『溶けない』藤野可織

これも受賞第一作だが、文學界新人賞ということで扱いが小さい。そこそこ間が空いたイメージだが、第一作を発表できない人もいるかもしれないと考えれば、まずは良かったというべきか。
とはいえ、こういう妄想系は余り私の得意でない分野。しかも先日読んだ田中慎弥の作品と違って、他者と妄想を共有しているかのようであり、描かれているのがどこまで現実なのかそうでないのかが曖昧で、尚更不得意。
それは日本の純文学が私小説中心という事に私も毒されているからだ、という面は否定できないが、現実にありえない事を純文学で表現するにはかなりの力量が必要と思う。例えば夢に見た話を他人からされてもあんまり面白くないように。そしてもうひとつ言うと、その妄想がなんらかの意味を明らかに帯びてしまっていても興が冷める。一義的な意味付けを嫌うからこそ皆文学やってるわけで。

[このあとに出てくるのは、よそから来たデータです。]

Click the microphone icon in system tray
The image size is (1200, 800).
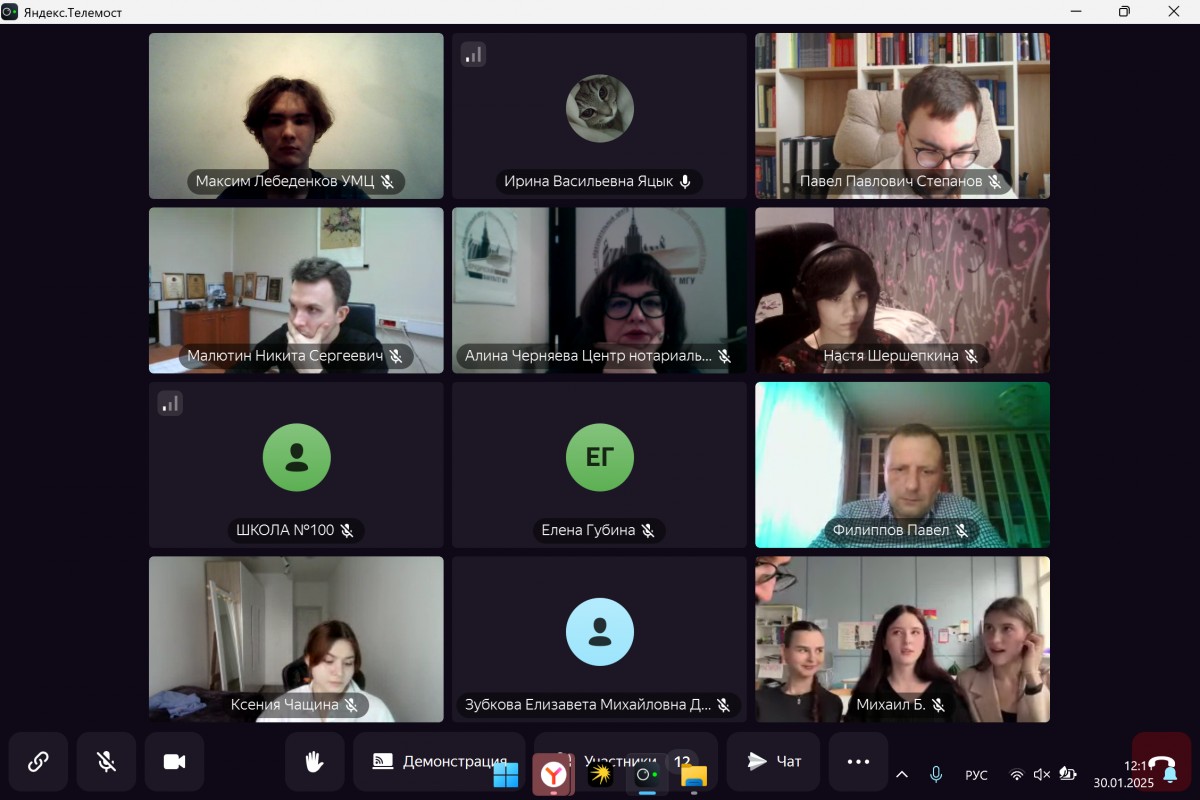tap(936, 775)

この小説に出てくる妄想は、たんに幼い頃繰り返された事がそのまま具現化されただけで、分析や解釈を迫られない分興醒めしない。ただ、力量の面でいうと、文章は非常に端正で読みやすくて良いのだが、もう少しエンタテインメントであって欲しい、と思う。これは新人賞の人にたいして欲張り過ぎなんだろうか。私小説を嫌い冒険しているのだから良いとすべきか。

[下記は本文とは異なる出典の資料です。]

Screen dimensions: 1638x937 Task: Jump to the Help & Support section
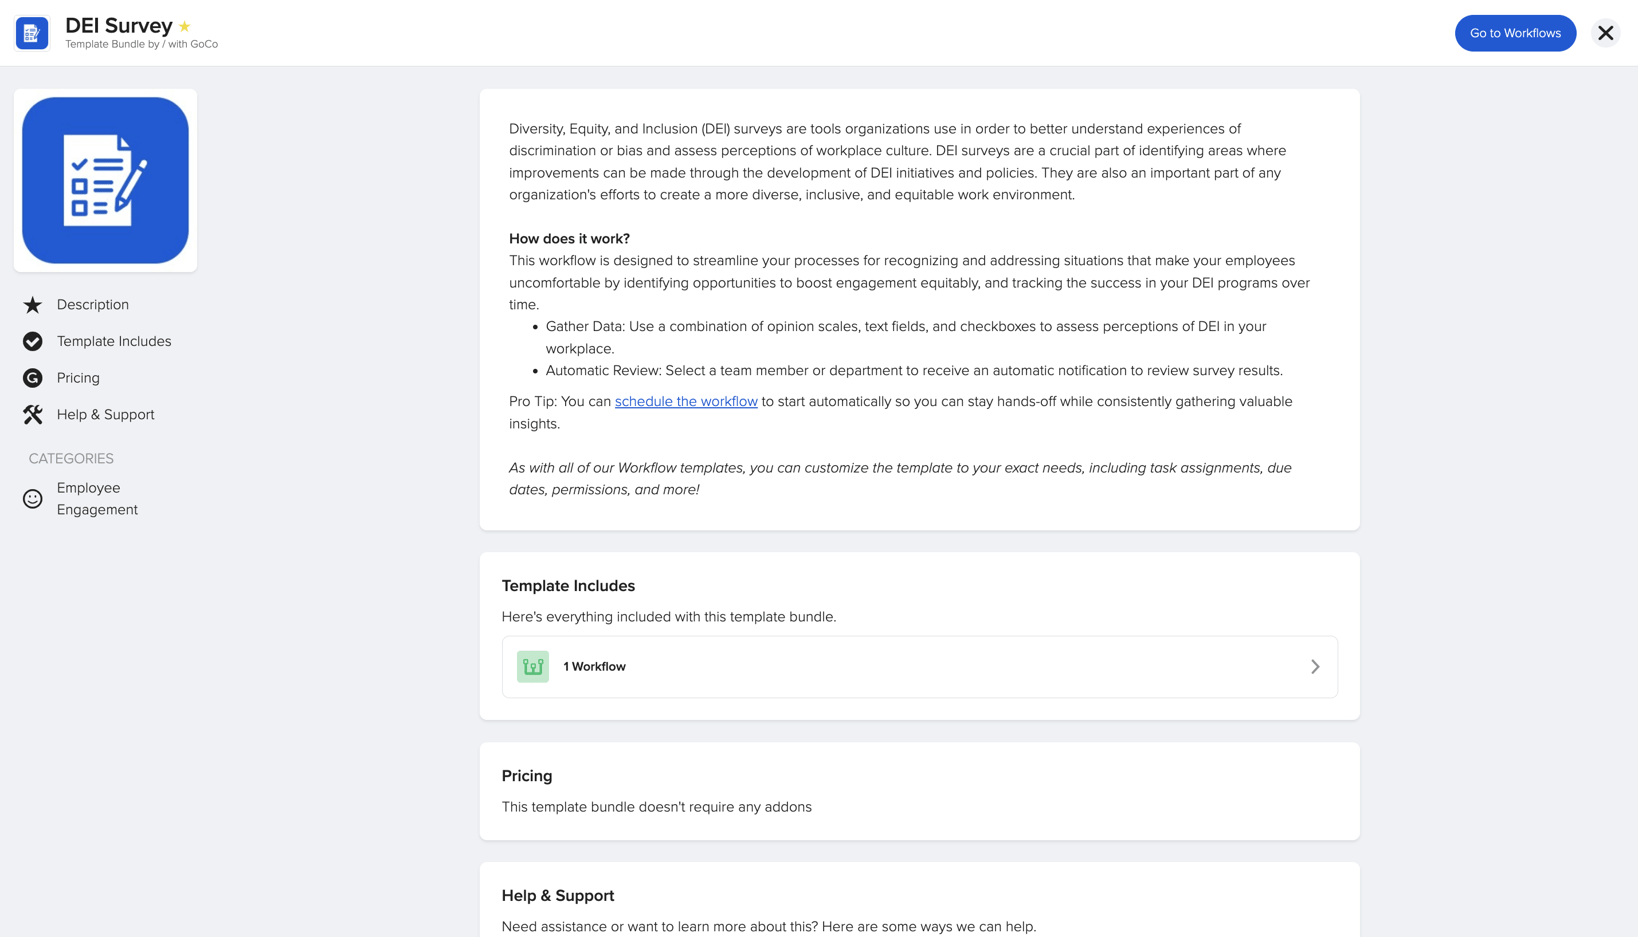pos(105,414)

というのはこの小説、テーマといえばよくある母娘の葛藤くらいしか読むことができないわけで、主人公が自殺を止めてしまった少女や、賃貸収入で暮らす大家、仲が良いんだか悪いんだかの恋人など、語らせ方によっては面白くなりそうなキャラの背景を殆ど描いていないので、小説全体を妄想で膨らますのなら、少しは読む者がもっと楽しめるように膨らませて欲しいのだ。
あまり余計なことを盛り込むのは良くないというなら、せめて幼い日、母親が消えたことに関しては、もう少し何か重大な訳があるというふうに引っ張るとか、読者をページをめくらせるものが欲しかった。それに「溶けない」と題名で語る割には、妄想が妄想で閉じている感じが強く、裂け目みたいなものの存在感が希薄だ。
私小説的なものでつまらないと救いようも無く感じるが、冒険してくれた作品は1作だけでは切り捨てられない。この作者の、こういう作風でない作品をできたら読んでみたい。